Text Processing Services

Urdu Part-of-Speech (POS) Tagging Service

CLE Urdu Part of Speech (POS) tagging service assigns POS tags such as noun, verb, adjective and adverb to each word/token of the input text.

For complete list of CLE POS tagset Click here.


Urdu Content Profanity Estimation Service

CLE Urdu Profanity Estimation Service computes profanity score of the input text based on a lexicon of inappropriate Urdu words depending on cultural and social context. The profanity score is a number corrected to two decimal places which lies between 0 and 1. The more closer profanity score to 1, the more profane is the content.


Language Identification Service

CLE Urdu Language Identification Service identifies the presence of Urdu in multilingual content having Arabic, English and Urdu text and computes the proportion of Urdu present in the input text. This service returns a decimal score corrected to two decimal places, computed on the basis of proportion of Urdu text. The score lies between 0 and 1.The more closer the score to 1 the more Urdu words in the input text.

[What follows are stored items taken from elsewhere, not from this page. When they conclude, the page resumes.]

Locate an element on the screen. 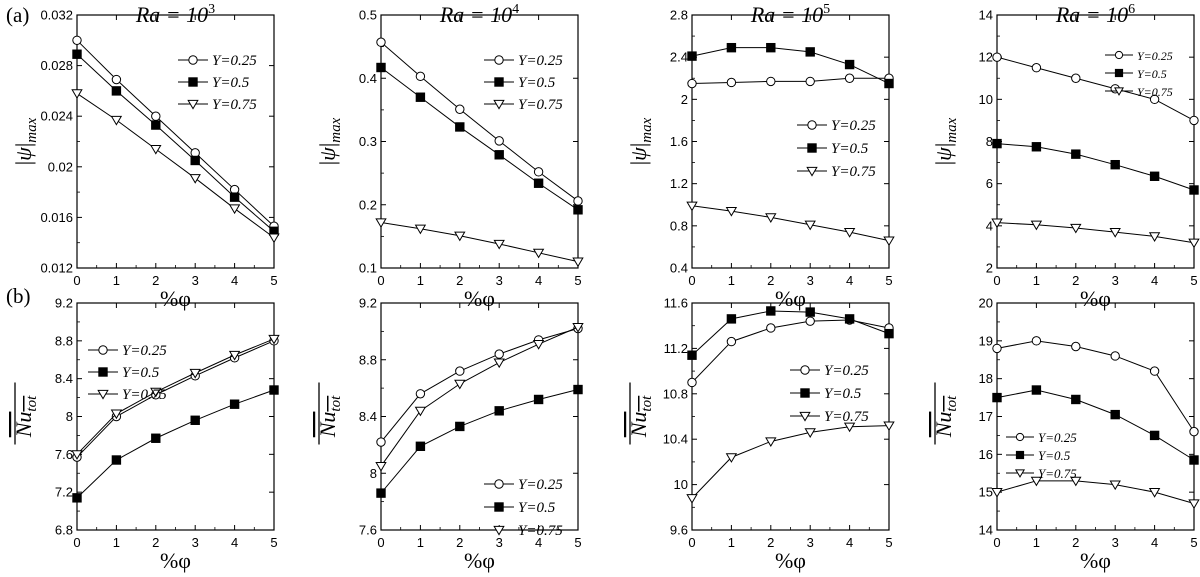 This screenshot has height=577, width=1200. legend: Y=0.25 Y=0.5 Y=0.75 is located at coordinates (218, 83).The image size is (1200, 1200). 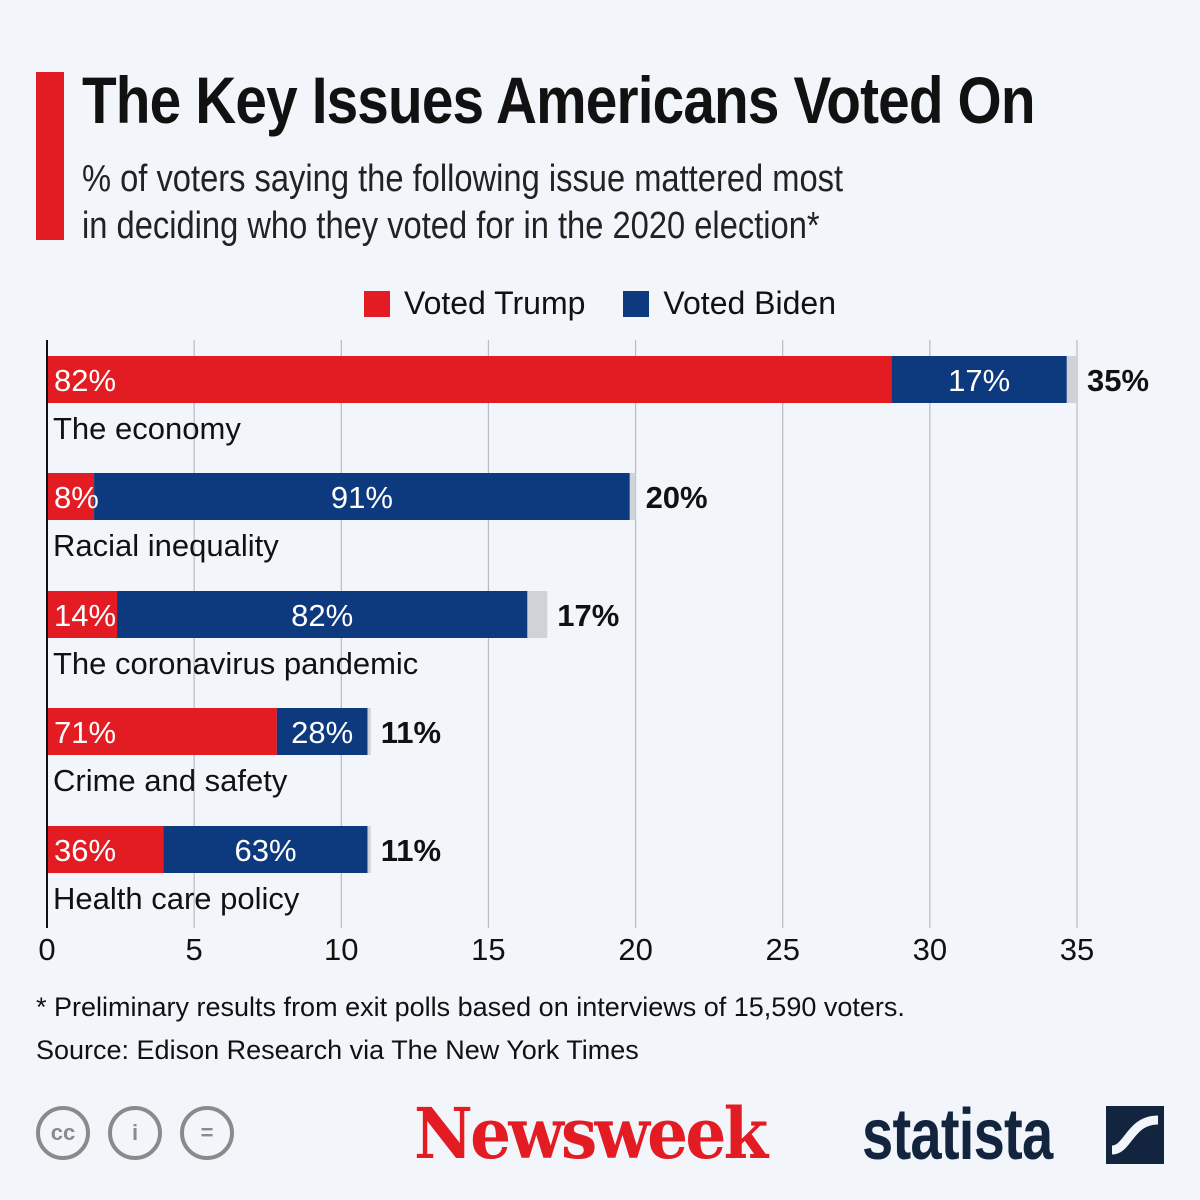 What do you see at coordinates (750, 303) in the screenshot?
I see `legend-label-biden: Voted Biden` at bounding box center [750, 303].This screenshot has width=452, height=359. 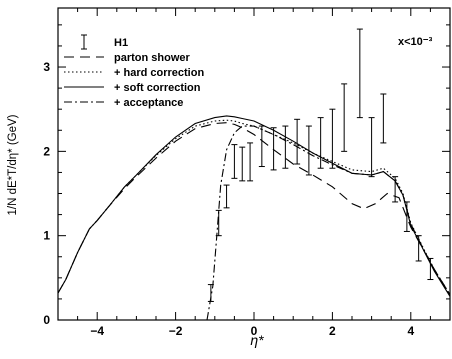 What do you see at coordinates (416, 42) in the screenshot?
I see `x-range-annotation: x<10⁻³` at bounding box center [416, 42].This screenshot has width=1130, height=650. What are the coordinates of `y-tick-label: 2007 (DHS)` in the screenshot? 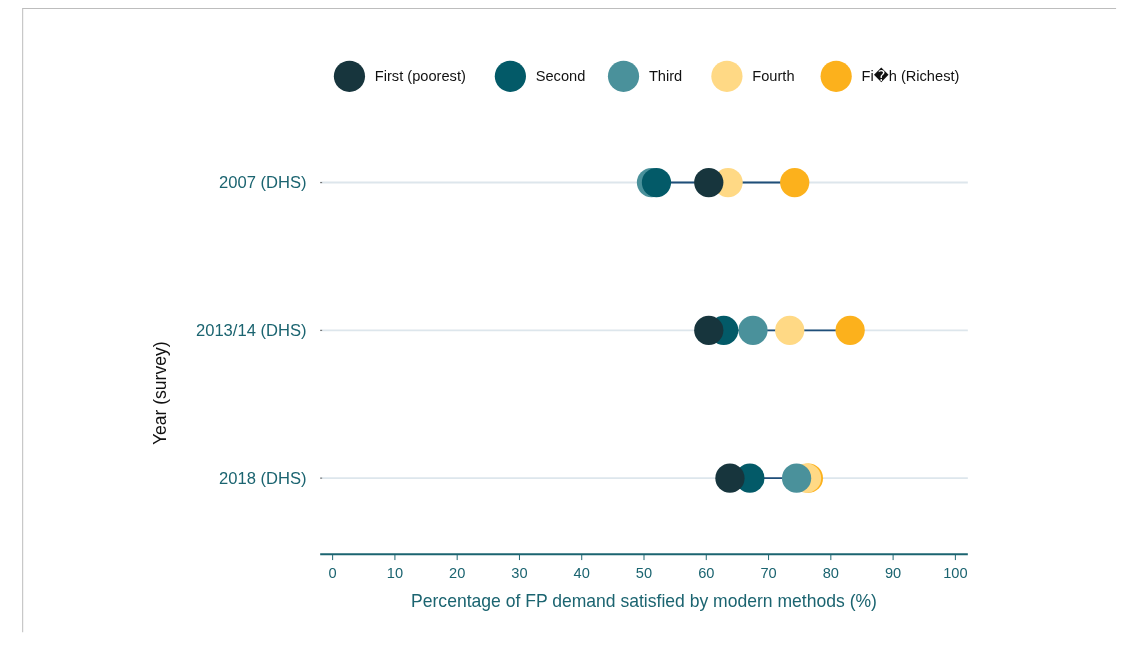 It's located at (262, 183).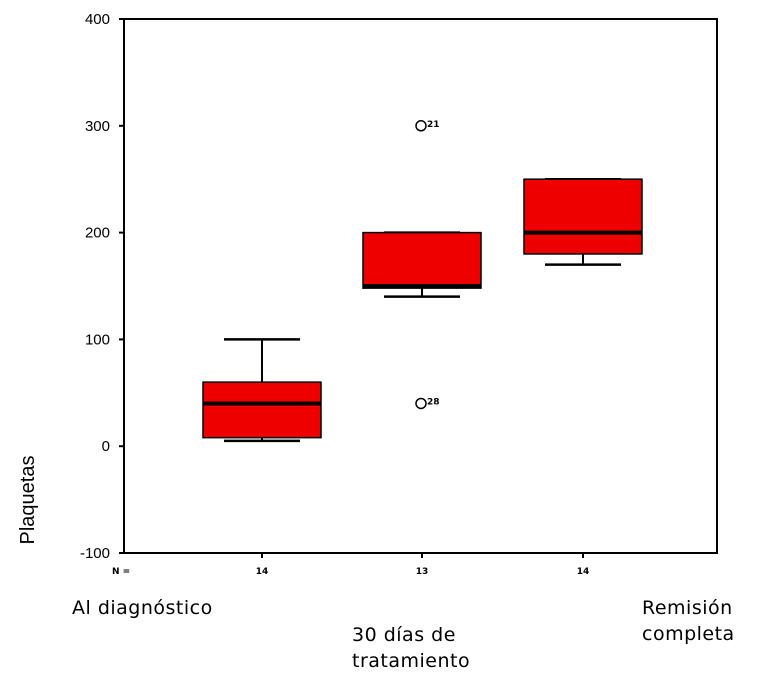  I want to click on y-tick-label: 400, so click(98, 20).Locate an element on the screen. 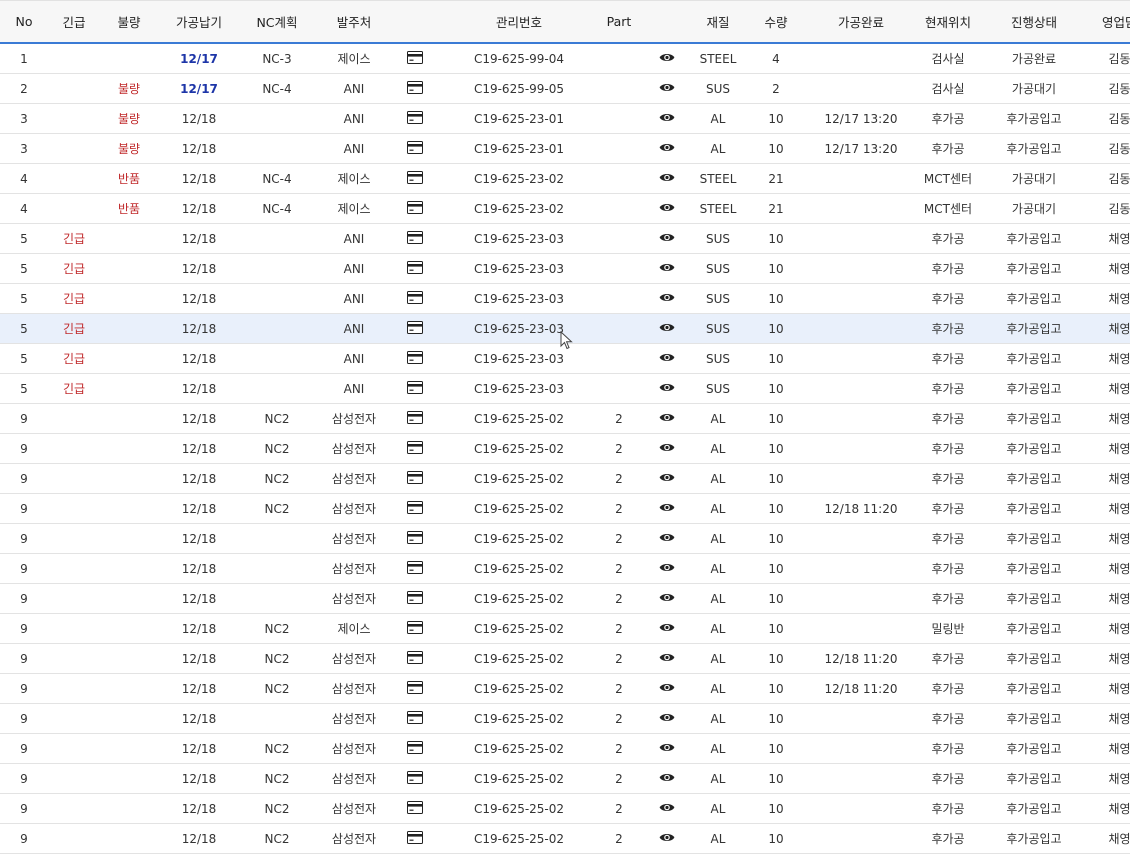  col-header-material: 재질 is located at coordinates (718, 22).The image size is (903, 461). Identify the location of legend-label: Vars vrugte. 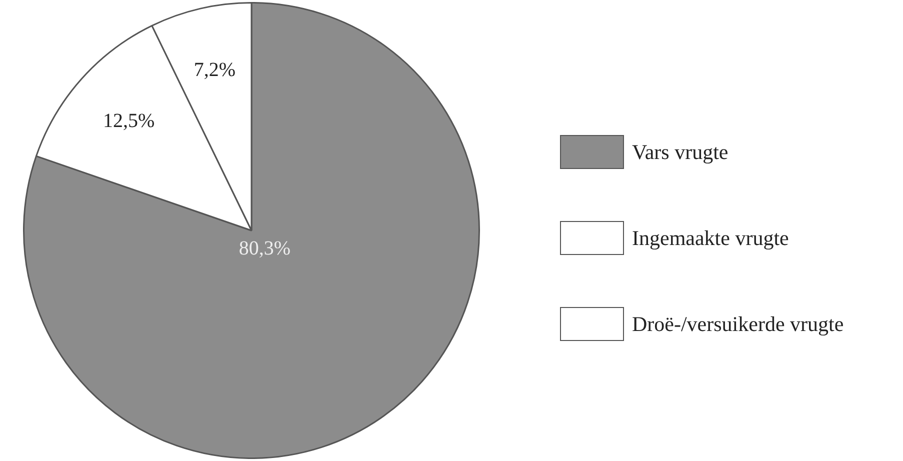
(680, 152).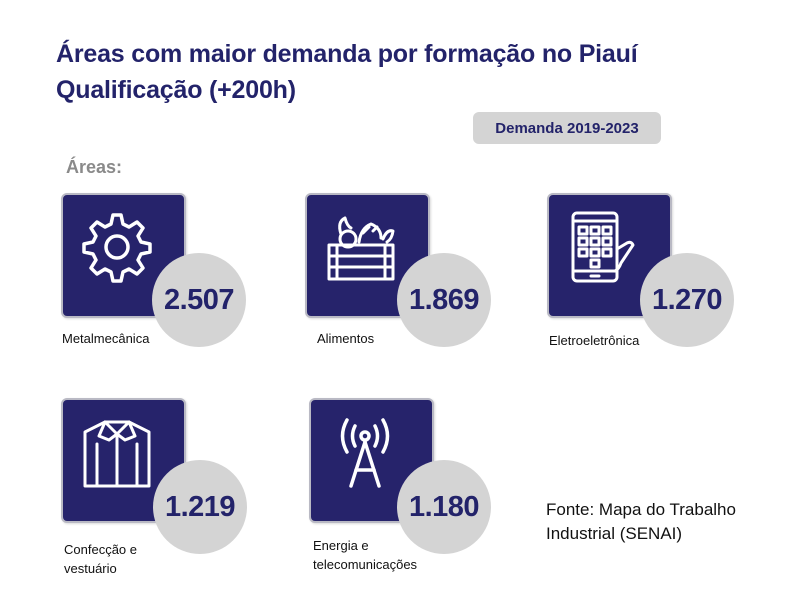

Urdu Text Summarization Service

CLE Urdu text summarization service takes Urdu text as input and produces its abridged version as output using an extractive summarization technique. The length of the summary depends on compression ratio specified by the user.


Urdu Domain Identification Service

CLE Urdu domain identification service classifies documents into a set of predefined categories. Currently, the set of categories include National News, International News,Business,Sports,Science,Health and Showbiz.


Urdu Spell Checking Service

CLE Urdu Spell Check Service provides assistance for verifying spellings of Urdu Language. It accepts Urdu text as input and checks it for spelling errors. If an error is identified, it generates a ranked list of suggested words.


Roman to Urdu Script Service

CLE Roman to Urdu script service converts input roman text to Urdu script.


Aspect Based Sentiment Analysis Service

Urdu Sentiment Analysis Service allows the users to extract the opinion orientation of the input sentences. It has multiple applications such as customers reviews analysis, popularity analysis of electoral candidates, hate speech detection and much more. This service can be used in two modes i.e., as data analyst or as A.I. Specialist. As data analyst, one can simply upload his data and get that labelled using available models within few seconds. Whereas, A.I. Specialist mode enables the users to create customized machine learning models using their own labeled data.


Urdu Keyword Extraction Service

CLE Urdu Keyword Extraction service helps to extract keywords from the Input Urdu text as per the user request.


Urdu Stemmer

CLE Urdu stemmer web service provides the stemmed version of an input Urdu text content. Following the set of rules developed in CLE and discussed in the paper titled "Assas-band, an Affix-Exception-List Based Urdu Stemmer", we have made Urdu stemmer as a web service for the students and researchers working in the area Urdu NLP.


Urdu Segmentation

The CLE Urdu word segmentation service accepts non-standardized text with irregular spacing between Urdu words and delivers sentences with properly separated words. A sentence is broken into ligatures and then submitted to a language model that has been thoroughly trained to generate the optimal sentence based on the provided Urdu ligatures.